Updated on: 02 July,2017 06:03 AM IST  |  Mumbai
Paromita Vohra | paromita.vohra@mid-day.com

Last week, on the 28th of June, people in various cities around the country came out to protest, under the title #NotInMyName

Paromita Vohra: Demonstrations, protests and questions

Illustration/ Ravi jadhav
Illustration/ Ravi jadhav


Last week, on the 28th of June, people in various cities around the country came out to protest, under the title #NotInMyName.


What were they protesting? On the surface, the shocking murder of 15-year-old Junaid in a suburban Delhi train, using the excuse of beef, propelled by not only hate, but the language of casual cruelty and avid callousness that is increasingly normalising violence around us.


For one of my young colleagues, this was her first time going to a such an event. She said, "It was amazing. But I kept thinking, 'OK, but now what? So what?'" In a sense she very simply articulated common critiques of such protests. What impact will this have? It is as if a political gesture must have a political revenue model.
Indeed, a protest is of course, sometimes just symbolic, like umbrellas in the Mumbai rain. But, maybe some things matter because their effect is absolutely
indiscernible and cannot be spun into a hashtag.

There are more complex critiques — the language of such protests is elitist, driven by upper caste and secular elite imaginations and concerns. Others point out that the phrase #NotInMyName is curiously moralistic, as if implying that violence and prejudice are okay in someone else's name and positioning oneself as somehow purer and so, superior.

These critiques have resonance, and are necessary, because some of the conversation about politics is also about the politics identity and of language — verbal and non-verbal, spoken and structural.

I, too, am among those who felt uncomfortable with much of the language of the protest. I have long felt critical of the model of self-less-ness where we establish ourselves as noble by speaking for others, as if we are not implicated in a political narrative, speaking of one thing, while silent about another, that other sometimes being our own privilege. Yet, I went. If I cannot stand next to people I disagree with and listen, or express my disagreement, what expectation can one have of a kinder, richer world?

Yet, at the protest I heard less of the old progressive certitudes. I don't even know if we should call these protests, as much as demonstrations. Many people there had never been to such a gathering before. Yes, they were not diverse — but that doesn't mean they won't ever be. Many had, perhaps for the first time, stepped out of the thrum of the online universe into a place of offline connections. I heard doubt, an open-ended need to simply demonstrate a set of beliefs — fairness, a government which treats all citizens the same, even kindness and love. Few certitudes, many questions.

The power of questions is often invoked and yet, so few people think of questions as politically meditative acts. Questions become weapons we bark at each other, hangers for dripping contempt.

But questions can become talismans and compasses, allowing us to search for new connections, new directions, new political languages.

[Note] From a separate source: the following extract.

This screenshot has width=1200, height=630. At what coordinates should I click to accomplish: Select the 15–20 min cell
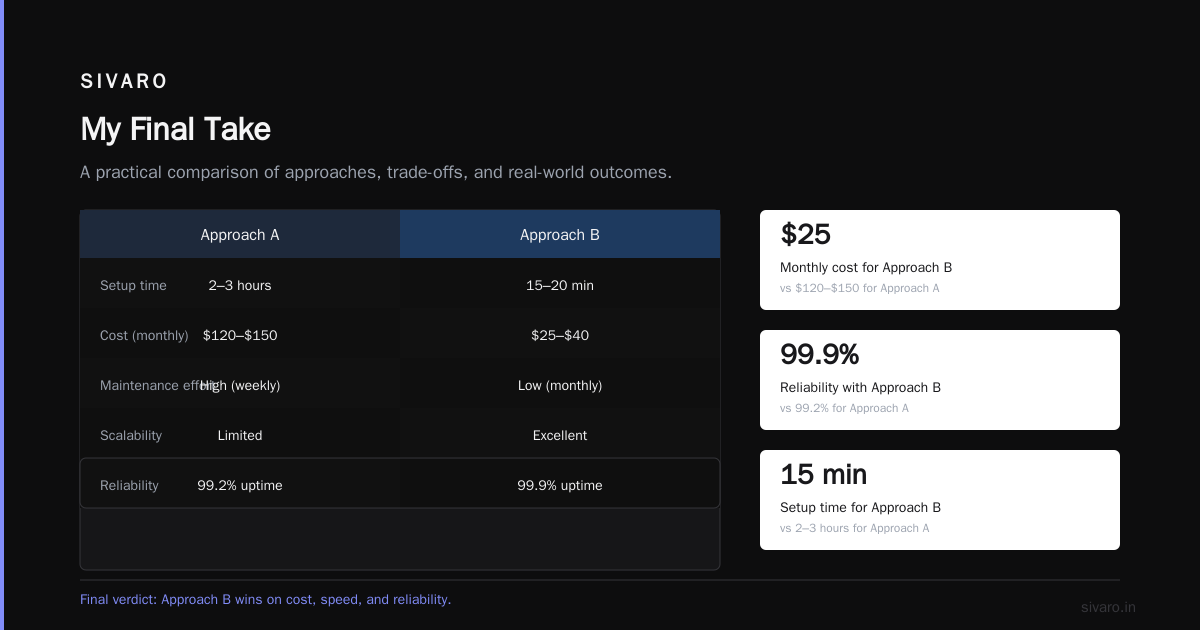click(560, 285)
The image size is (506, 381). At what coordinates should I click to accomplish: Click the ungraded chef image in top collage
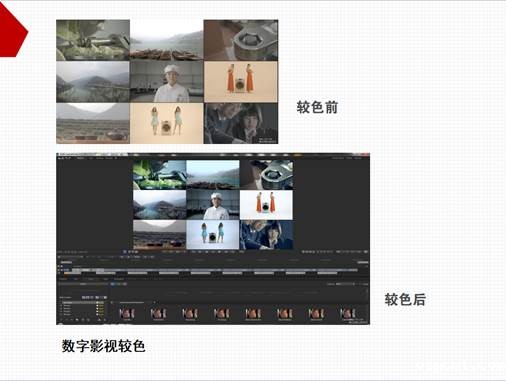pos(166,82)
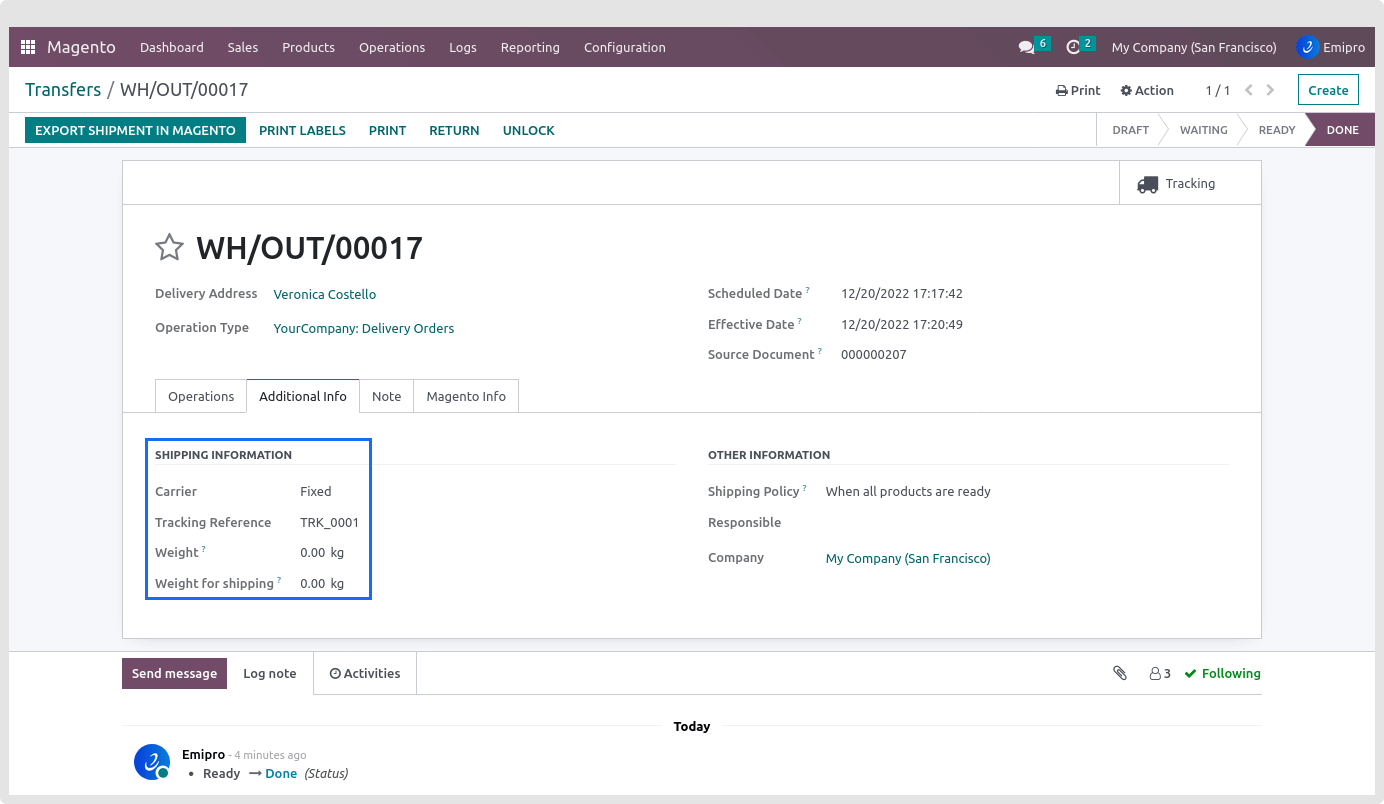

We speak glibly of "a movement" but perhaps we need to remember it really is about movement — of shifting ideas and emotions, of turning questions and assumptions, Sometimes a so-called protest, may simply be a place — to find community, or affirm faith in one's beliefs, to find the courage to face hard questions, remember that a crowd does not have to be a mob — and take these back into the world, as it changes with you.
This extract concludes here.